High stakes need approval
The guardrails so far validate, sanitize, and redact text. But your agent doesn't
just talk — it acts. It calls tools that move money, delete records, send wires.
And a model is wrong often enough that "trust it to never misfire on an irreversible
action" is not a plan. Picture the agent confidently deciding to delete-account
for the wrong user, or reading "refund the customer" and issuing $500 instead of
$5, or send-money $200 to an address it half-hallucinated. The text guardrails
wave all of these straight through, because the output looks perfectly clean — the
danger isn't in the words, it's in the consequence.
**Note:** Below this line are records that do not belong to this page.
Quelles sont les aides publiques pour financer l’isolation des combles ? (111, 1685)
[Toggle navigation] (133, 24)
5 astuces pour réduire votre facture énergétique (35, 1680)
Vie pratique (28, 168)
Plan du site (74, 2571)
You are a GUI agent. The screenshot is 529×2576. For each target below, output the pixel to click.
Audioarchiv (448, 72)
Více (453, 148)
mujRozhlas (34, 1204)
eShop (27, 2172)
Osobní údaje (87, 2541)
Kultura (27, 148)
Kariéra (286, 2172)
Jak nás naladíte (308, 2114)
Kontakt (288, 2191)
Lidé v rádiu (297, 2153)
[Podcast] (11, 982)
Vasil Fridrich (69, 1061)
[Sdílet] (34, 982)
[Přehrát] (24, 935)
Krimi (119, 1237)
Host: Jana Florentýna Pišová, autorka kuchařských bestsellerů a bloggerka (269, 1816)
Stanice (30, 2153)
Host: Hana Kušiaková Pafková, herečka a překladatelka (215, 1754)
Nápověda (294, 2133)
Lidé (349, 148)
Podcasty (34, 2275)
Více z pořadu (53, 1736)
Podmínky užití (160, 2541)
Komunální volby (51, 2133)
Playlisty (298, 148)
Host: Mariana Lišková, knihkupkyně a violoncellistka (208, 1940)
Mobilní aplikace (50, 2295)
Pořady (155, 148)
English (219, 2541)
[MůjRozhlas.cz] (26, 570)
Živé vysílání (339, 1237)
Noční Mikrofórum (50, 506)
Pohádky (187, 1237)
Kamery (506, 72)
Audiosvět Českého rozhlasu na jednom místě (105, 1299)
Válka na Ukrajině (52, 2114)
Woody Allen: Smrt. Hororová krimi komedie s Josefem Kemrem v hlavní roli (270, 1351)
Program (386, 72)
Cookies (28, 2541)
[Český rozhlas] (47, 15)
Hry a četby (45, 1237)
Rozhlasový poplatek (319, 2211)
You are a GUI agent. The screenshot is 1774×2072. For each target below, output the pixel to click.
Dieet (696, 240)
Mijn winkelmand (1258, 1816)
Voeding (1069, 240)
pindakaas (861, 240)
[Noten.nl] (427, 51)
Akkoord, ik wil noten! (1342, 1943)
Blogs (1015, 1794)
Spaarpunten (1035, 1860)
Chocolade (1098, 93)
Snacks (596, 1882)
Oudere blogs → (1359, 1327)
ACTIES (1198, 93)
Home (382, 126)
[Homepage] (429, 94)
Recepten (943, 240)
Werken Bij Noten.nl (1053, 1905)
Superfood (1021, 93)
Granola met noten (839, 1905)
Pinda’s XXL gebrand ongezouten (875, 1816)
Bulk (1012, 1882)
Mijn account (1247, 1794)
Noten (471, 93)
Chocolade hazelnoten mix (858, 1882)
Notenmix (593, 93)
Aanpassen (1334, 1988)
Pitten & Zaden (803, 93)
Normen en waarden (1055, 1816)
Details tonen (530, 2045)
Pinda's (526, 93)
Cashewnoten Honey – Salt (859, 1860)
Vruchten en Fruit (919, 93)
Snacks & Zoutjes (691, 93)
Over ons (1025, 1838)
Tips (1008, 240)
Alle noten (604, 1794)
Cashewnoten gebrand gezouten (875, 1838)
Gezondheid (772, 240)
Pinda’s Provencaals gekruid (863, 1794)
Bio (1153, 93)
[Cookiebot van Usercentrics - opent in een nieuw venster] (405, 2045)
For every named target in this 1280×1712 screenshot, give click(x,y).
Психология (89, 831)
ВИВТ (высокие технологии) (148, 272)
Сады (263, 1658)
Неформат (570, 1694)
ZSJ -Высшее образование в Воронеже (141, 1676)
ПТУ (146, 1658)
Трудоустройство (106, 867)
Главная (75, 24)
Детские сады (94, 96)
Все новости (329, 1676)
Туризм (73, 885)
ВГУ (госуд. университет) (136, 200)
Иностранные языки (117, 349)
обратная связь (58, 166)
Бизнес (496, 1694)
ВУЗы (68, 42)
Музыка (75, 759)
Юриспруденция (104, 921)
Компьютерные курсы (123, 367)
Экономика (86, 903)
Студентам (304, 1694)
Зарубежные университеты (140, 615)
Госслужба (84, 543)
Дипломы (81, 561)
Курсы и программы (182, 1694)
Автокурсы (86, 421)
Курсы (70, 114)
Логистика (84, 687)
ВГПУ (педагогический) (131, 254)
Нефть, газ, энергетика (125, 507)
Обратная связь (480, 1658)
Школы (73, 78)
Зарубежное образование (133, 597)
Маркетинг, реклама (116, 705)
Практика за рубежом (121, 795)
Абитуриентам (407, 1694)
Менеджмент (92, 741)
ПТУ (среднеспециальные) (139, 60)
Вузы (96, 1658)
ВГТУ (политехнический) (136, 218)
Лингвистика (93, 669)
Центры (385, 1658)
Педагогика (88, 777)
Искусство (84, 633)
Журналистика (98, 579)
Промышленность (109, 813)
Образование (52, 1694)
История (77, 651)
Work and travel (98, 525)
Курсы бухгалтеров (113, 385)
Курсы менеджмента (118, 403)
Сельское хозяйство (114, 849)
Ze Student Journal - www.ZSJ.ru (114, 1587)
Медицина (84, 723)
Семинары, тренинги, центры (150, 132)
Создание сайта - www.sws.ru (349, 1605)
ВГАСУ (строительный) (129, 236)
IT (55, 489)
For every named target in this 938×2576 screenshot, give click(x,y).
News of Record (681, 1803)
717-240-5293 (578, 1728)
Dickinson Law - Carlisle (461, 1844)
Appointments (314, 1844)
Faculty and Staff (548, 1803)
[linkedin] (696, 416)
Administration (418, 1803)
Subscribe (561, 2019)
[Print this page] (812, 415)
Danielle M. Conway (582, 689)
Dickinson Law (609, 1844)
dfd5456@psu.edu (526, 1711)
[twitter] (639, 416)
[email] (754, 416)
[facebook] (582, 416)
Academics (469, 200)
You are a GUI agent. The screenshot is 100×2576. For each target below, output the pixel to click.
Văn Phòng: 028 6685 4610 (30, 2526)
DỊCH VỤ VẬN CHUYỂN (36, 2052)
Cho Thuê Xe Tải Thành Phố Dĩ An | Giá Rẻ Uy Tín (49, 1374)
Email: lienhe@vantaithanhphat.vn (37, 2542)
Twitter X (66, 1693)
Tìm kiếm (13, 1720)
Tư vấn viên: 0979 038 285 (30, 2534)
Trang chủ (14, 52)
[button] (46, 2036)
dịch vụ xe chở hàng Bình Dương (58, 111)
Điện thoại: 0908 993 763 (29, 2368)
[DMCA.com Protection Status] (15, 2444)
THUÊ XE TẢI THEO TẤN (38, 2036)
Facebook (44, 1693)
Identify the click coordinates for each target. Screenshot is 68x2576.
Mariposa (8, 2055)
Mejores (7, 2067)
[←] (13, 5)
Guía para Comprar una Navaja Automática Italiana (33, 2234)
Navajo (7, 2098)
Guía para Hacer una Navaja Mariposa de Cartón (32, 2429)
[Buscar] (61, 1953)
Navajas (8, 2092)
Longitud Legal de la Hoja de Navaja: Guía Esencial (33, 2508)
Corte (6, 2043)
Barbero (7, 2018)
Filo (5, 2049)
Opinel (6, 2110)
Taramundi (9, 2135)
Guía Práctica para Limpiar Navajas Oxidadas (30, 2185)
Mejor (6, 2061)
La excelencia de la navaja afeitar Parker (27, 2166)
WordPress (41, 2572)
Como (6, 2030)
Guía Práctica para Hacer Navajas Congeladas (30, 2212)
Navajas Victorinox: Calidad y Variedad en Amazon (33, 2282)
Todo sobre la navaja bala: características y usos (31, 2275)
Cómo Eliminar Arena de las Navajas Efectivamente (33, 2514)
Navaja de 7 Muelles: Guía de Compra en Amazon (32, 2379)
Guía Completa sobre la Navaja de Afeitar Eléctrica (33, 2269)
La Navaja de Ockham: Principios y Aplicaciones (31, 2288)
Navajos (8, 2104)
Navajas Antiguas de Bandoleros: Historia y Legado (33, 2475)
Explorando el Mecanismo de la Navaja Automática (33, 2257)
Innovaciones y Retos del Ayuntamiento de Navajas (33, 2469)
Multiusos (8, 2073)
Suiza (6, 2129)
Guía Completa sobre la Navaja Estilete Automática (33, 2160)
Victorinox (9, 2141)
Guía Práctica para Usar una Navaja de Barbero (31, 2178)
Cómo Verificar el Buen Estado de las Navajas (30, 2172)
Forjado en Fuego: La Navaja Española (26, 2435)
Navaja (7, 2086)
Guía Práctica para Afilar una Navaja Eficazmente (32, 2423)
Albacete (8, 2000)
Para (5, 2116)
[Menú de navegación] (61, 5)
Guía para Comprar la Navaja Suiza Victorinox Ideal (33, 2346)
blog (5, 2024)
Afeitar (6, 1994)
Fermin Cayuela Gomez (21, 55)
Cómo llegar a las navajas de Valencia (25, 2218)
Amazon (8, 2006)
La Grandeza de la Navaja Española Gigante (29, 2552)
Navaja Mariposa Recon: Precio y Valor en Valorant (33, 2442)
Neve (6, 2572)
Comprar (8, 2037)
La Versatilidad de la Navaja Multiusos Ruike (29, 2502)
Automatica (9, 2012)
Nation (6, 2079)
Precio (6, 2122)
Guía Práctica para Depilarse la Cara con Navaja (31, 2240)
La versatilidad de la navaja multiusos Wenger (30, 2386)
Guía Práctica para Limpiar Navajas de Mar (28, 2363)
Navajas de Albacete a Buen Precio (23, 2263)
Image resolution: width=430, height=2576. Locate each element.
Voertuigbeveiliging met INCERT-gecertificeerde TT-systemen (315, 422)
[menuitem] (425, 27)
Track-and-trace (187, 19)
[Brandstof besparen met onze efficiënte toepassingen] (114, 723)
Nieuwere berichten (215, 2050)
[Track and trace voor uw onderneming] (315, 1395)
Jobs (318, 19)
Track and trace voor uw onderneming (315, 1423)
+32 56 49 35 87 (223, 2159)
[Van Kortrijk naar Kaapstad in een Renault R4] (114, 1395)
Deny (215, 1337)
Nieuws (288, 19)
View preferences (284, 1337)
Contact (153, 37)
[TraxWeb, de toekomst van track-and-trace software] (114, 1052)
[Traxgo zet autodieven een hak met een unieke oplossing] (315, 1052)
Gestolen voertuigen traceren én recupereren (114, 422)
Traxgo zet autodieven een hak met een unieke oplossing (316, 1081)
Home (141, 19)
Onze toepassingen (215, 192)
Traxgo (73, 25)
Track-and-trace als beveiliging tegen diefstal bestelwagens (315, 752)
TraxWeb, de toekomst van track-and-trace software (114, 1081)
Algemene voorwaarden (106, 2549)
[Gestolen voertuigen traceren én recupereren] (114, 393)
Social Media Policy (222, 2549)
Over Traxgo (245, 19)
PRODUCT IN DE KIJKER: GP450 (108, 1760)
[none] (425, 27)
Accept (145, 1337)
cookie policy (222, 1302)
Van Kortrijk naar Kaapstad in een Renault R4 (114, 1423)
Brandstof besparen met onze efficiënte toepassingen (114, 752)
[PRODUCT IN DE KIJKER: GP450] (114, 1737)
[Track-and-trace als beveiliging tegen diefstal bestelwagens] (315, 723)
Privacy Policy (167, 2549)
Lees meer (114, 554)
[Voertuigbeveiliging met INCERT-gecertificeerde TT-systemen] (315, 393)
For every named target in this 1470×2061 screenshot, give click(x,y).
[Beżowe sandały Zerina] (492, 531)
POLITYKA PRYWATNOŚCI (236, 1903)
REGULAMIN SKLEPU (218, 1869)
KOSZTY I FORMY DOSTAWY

The fix isn't to make the agent timid; it's to put a human in the loop for the
actions that can't be taken back. You classify each proposed action by risk: the
reversible, low-stakes ones run on their own, and the irreversible or expensive ones
pause with NEEDS APPROVAL until a person signs off. The intuition is asymmetry
of regret — auto-approving a $5 refund that turns out wrong costs five dollars and
a moment; auto-approving a delete-account that turns out wrong can't be undone at
any price. So you spend a human's attention only where being wrong is expensive.
Notice the threshold, not just the category. delete-account and send-money
are always gated — there's no safe version. But refund is gated by amount:
over $100 needs a human, while the $5 refund sails through on ALLOW. That's the
difference between a blanket block (which makes the agent useless) and risk-tiering
(which keeps it fast where it's safe). Walking the queue, you'd see read-record -> ALLOW, refund $5 -> ALLOW, then refund $500, delete-account, and send-money $200 all routed to a human.
Finish gate(action): return "NEEDS APPROVAL" for every delete-account, every
send-money, and any refund over $100; return "ALLOW" for everything else,
including the $5 refund. Print one "<label> -> <decision>" line per action.
Automate the reversible; gate the irreversible. The point of a human in the loop is to be there exactly when being wrong is expensive — and nowhere else.